In his book on Proto-Indo-European religion and mythology, Ceisiwr Serith says that the PIEs had two main categories of goddesses: cow goddesses and mare goddesses. While the cow goddesses are motherly and protective, associated with hearth and home, the mare goddesses are dangerous: associated with sexuality, fertility, war and magic. A euhemerised version is Queen Mebh from the Táin. Macha, the horse goddess, may be another.

The Cauldron messageboard has set up a Kiva loan group, The Emboatening Crew, where we’re making loans to small business owners overseas. It began with the Kemetics making boat-related loans for the Opet boat festival. Some of us Celtic-inspired types have been donating cow-related loans recently, too. But I also want to honour the noble horse, so important to the ancient Irish tribes and their gods, and still a vital means of prosperity and subsistence in many developing countries today. I’ve just made my latest Kiva loan (from refunded previous loans) to a horse-related cause.
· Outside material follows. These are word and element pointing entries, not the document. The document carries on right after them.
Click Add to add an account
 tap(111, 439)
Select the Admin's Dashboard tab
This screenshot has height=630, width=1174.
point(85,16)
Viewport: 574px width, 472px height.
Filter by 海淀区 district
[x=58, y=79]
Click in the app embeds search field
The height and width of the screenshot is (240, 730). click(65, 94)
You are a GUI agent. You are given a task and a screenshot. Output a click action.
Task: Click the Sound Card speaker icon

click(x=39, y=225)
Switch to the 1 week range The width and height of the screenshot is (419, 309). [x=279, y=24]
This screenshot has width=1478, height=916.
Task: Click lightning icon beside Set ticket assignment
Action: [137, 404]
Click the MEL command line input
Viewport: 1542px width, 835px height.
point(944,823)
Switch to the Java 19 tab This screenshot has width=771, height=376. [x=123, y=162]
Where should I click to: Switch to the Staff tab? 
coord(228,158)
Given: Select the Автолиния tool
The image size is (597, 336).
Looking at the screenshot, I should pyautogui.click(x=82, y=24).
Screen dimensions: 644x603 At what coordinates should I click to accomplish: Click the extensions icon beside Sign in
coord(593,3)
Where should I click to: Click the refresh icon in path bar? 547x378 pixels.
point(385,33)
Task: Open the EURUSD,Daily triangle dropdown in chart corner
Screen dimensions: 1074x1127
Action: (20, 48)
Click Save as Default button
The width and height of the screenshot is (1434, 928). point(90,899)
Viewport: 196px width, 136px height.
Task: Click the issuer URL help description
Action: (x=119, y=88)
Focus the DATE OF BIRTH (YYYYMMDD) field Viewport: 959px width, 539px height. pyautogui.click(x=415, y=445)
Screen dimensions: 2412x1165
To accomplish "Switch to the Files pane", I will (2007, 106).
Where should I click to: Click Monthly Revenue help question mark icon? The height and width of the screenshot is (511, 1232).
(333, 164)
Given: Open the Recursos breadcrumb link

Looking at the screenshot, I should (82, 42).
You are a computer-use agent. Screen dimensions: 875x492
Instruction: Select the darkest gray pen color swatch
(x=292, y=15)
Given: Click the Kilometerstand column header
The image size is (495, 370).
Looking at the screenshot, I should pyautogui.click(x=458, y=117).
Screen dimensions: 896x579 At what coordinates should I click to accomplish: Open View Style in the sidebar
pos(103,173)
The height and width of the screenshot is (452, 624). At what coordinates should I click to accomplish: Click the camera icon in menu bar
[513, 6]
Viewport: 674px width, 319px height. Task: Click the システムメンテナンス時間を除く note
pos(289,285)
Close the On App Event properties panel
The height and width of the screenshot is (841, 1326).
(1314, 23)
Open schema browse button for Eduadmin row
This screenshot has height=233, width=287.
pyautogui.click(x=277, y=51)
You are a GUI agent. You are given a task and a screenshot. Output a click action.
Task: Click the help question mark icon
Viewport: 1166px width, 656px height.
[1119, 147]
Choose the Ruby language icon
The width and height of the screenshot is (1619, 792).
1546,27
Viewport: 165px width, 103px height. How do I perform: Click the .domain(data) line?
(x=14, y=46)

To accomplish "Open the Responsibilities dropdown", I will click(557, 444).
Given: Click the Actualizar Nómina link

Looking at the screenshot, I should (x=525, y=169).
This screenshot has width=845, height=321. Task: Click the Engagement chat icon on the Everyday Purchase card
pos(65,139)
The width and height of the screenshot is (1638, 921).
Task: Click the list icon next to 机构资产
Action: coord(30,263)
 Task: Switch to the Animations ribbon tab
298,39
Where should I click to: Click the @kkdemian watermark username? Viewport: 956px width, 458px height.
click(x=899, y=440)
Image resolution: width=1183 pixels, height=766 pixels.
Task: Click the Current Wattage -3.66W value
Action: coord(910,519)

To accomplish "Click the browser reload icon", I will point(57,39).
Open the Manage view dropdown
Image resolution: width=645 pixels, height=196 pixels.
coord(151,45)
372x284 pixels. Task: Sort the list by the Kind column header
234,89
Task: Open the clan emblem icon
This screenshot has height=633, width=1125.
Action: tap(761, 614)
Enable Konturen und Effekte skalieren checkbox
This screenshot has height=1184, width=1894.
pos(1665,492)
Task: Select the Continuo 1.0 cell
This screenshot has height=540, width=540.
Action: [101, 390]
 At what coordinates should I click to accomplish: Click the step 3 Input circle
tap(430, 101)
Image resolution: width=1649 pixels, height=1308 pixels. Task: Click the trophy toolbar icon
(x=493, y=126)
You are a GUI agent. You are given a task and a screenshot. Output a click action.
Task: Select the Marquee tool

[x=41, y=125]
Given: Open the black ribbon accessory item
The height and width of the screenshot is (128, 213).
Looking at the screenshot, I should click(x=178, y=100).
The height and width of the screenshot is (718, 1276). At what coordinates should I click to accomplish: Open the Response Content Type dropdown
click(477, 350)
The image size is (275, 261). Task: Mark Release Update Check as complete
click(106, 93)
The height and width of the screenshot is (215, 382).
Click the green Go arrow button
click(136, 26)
Hail, Macha, mare-goddess and Queen of the land.

Bibliography

O hOgain, 1991, Myth, Legend and Romance: An Encyclopedia of the Irish Folk Tradition
Nuala Ní Dhomhnaill, The Water Horse
Ceisiwr Serith, 2007, Deep Ancestors: Practicing the Religion of the Proto-Indo-Europeans.

2 thoughts on “The Horse and the Water-Horse

  1. In Lancashire there is a kind of spirit called a dobbie who can take the form of a water horse, but also appears as a white rabbit. The term still exists amongst horsey people as ‘dobbin’- ie. ‘a right dobbin’ for a horse that isn’t much good.

    I particularly liked the poem, reflecting the capacity of the folk of the otherworld to shift shape as they please. Alot of Lancs legends where boggarts, dobbies etc. appear as horses, cows, dogs, cats, and phantom men and women reflect that.